Dans un communiqué publié ce samedi, le chef du mouvement chiite a rejeté l’un des principaux piliers du texte, qui conditionne le retrait progressif de Tsahal du sud du Liban au désarmement du Hezbollah. Selon lui, une telle exigence franchit « toutes les lignes rouges » et est inacceptable pour son organisation.
Naïm Qassem a également appelé les autorités libanaises à revenir sur leur décision. « Il est temps pour vous de renier vos fautes qui détruisent le Liban », a-t-il lancé, estimant que le gouvernement avait cédé aux pressions américaines et israéliennes. Il a par ailleurs affirmé que l’accord conclu à Washington devrait être remplacé par le mémorandum signé entre les États-Unis et l’Iran, qu’il considère comme un cadre plus légitime pour régler les tensions régionales.

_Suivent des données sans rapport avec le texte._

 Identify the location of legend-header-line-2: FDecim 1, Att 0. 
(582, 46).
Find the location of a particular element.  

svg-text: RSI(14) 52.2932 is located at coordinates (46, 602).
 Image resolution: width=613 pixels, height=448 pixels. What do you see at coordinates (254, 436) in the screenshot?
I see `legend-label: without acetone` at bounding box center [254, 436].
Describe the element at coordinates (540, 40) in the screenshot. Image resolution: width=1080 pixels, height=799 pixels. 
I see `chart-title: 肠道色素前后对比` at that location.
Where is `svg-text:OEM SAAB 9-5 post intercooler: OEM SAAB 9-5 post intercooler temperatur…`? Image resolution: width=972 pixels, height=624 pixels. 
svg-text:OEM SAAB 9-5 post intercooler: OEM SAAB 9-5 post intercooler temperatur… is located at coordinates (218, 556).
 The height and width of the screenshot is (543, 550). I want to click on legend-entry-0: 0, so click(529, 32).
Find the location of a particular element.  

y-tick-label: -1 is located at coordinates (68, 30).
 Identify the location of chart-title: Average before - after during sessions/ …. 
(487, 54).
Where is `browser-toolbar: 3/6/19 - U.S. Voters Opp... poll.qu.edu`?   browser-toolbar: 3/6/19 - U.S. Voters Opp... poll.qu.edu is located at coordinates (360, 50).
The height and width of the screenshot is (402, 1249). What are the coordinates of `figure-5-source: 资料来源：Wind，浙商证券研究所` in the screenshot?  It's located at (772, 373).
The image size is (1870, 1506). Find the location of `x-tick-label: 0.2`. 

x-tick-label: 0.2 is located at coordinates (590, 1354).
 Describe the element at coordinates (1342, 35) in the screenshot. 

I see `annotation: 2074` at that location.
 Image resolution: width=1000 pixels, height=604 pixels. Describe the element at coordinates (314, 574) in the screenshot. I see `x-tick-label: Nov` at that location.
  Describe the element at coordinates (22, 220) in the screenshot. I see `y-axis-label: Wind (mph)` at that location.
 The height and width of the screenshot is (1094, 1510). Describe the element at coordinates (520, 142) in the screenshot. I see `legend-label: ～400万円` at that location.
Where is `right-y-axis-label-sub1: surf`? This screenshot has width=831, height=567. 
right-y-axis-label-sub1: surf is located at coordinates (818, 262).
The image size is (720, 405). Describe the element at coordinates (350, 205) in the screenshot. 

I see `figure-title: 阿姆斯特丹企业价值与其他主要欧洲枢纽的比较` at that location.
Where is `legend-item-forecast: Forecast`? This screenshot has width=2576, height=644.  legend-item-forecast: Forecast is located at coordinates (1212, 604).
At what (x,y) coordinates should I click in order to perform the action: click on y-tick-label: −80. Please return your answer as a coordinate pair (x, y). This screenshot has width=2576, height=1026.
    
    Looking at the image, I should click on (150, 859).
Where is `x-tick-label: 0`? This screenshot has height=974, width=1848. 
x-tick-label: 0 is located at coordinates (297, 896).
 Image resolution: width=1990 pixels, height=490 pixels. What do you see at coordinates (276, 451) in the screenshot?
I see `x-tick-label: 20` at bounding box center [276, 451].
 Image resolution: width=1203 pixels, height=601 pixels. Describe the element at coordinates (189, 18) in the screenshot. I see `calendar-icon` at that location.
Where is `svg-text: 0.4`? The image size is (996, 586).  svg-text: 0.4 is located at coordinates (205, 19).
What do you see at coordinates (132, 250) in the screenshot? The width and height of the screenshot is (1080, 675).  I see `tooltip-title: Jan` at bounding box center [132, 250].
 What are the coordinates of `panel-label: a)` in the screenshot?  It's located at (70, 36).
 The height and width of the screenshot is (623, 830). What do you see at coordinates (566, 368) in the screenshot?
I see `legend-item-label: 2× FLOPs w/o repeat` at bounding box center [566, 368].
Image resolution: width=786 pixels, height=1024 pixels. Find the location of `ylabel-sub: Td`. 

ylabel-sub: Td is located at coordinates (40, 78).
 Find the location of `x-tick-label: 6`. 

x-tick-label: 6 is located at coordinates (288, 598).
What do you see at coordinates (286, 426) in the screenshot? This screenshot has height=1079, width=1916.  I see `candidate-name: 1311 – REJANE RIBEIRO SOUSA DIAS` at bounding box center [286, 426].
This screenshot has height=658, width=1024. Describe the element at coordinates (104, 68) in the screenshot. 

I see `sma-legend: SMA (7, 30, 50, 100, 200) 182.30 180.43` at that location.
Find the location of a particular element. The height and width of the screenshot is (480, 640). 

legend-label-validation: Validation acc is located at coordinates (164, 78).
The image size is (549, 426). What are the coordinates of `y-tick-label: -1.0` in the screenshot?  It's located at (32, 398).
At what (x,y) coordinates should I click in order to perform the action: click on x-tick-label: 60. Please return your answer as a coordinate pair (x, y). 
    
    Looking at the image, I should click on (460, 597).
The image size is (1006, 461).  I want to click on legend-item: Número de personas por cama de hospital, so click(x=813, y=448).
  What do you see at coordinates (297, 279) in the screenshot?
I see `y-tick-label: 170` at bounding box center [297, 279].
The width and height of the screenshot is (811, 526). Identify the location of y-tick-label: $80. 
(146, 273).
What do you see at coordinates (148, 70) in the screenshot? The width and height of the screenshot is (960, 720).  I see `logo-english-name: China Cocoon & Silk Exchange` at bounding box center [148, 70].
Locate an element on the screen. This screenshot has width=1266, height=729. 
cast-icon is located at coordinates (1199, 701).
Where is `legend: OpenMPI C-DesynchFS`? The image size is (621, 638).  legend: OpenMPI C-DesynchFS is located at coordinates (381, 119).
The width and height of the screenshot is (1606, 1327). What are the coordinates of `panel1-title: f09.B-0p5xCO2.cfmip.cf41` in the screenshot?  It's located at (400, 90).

Parrainé par Washington, l’accord prévoit un processus progressif de démantèlement des capacités militaires du Hezbollah, la destruction de ses infrastructures, un renforcement des capacités des forces armées libanaises avec l’appui des États-Unis et un retrait progressif des forces israéliennes à mesure que la menace représentée par le Hezbollah disparaît.
Le président libanais Joseph Aoun a, lui, salué la signature de l’accord. Dans un message publié vendredi, il l’a qualifié de « première étape vers le rétablissement de la souveraineté du Liban ». Selon lui, le renforcement de l’autorité de l’État et des forces armées libanaises constitue la condition indispensable pour restaurer la stabilité du pays et reprendre le contrôle de l’ensemble du territoire national.